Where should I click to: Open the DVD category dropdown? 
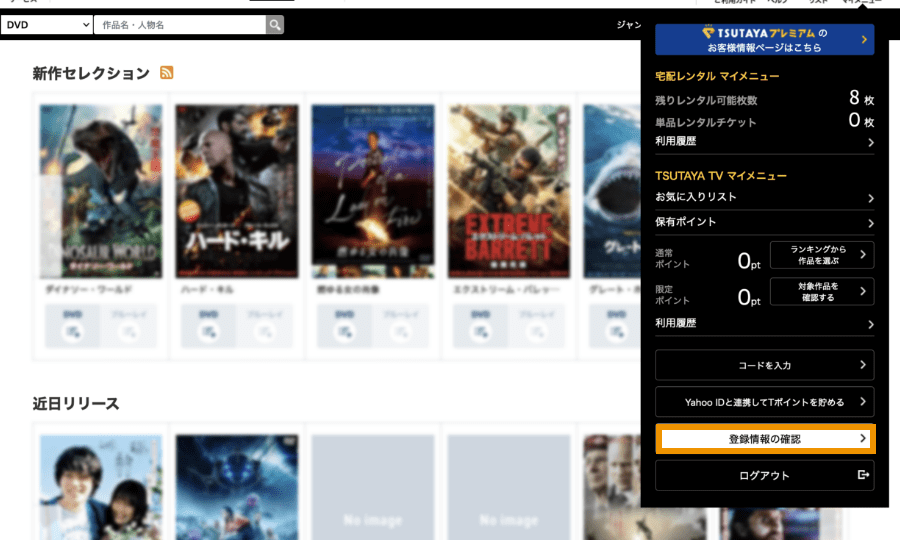tap(47, 24)
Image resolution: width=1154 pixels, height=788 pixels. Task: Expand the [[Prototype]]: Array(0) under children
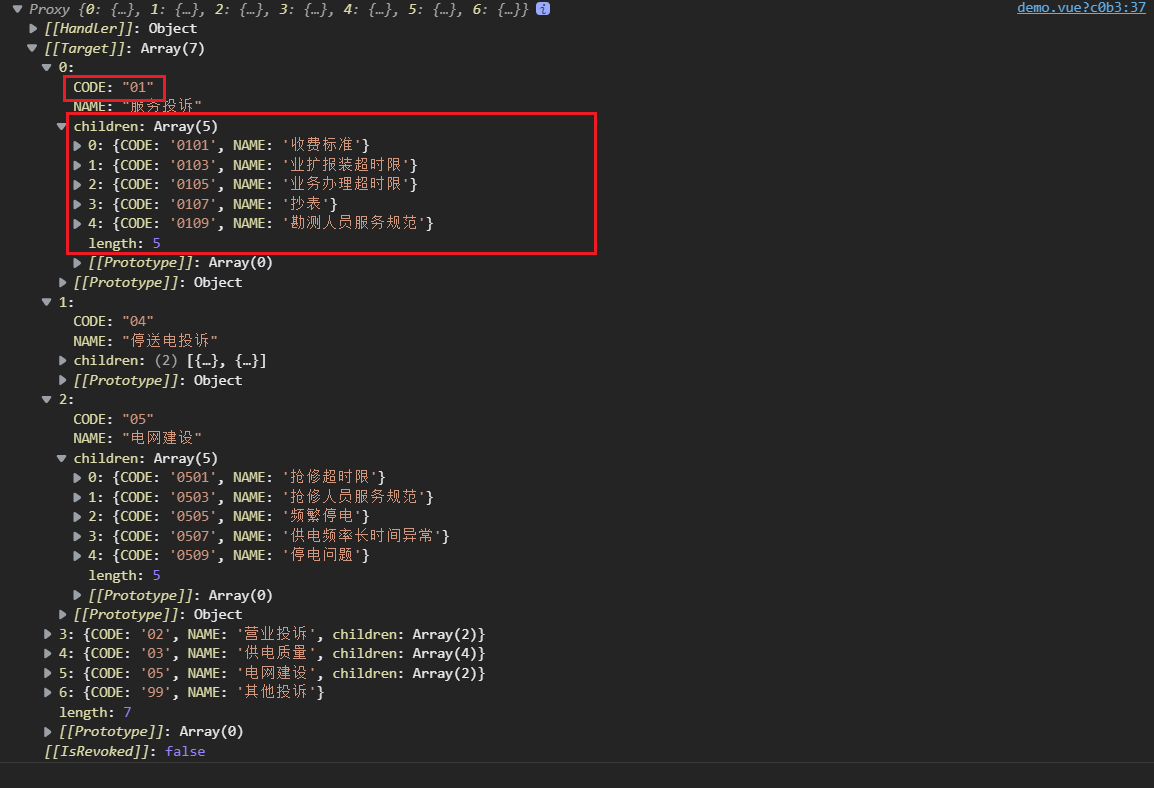tap(77, 262)
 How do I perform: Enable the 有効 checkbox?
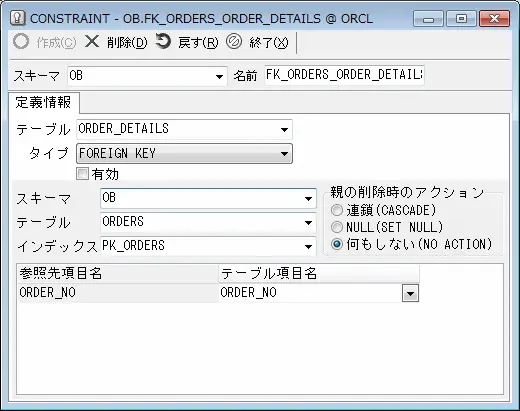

┄┄┄┄┄┄

*Problem to solve*
Give the records again exactly, without pictures.

*Answer below*
Where should I click to: Open the DVD category dropdown? 
tap(47, 24)
Image resolution: width=1154 pixels, height=788 pixels. Task: Expand the [[Prototype]]: Array(0) under children
tap(77, 262)
 How do I perform: Enable the 有効 checkbox?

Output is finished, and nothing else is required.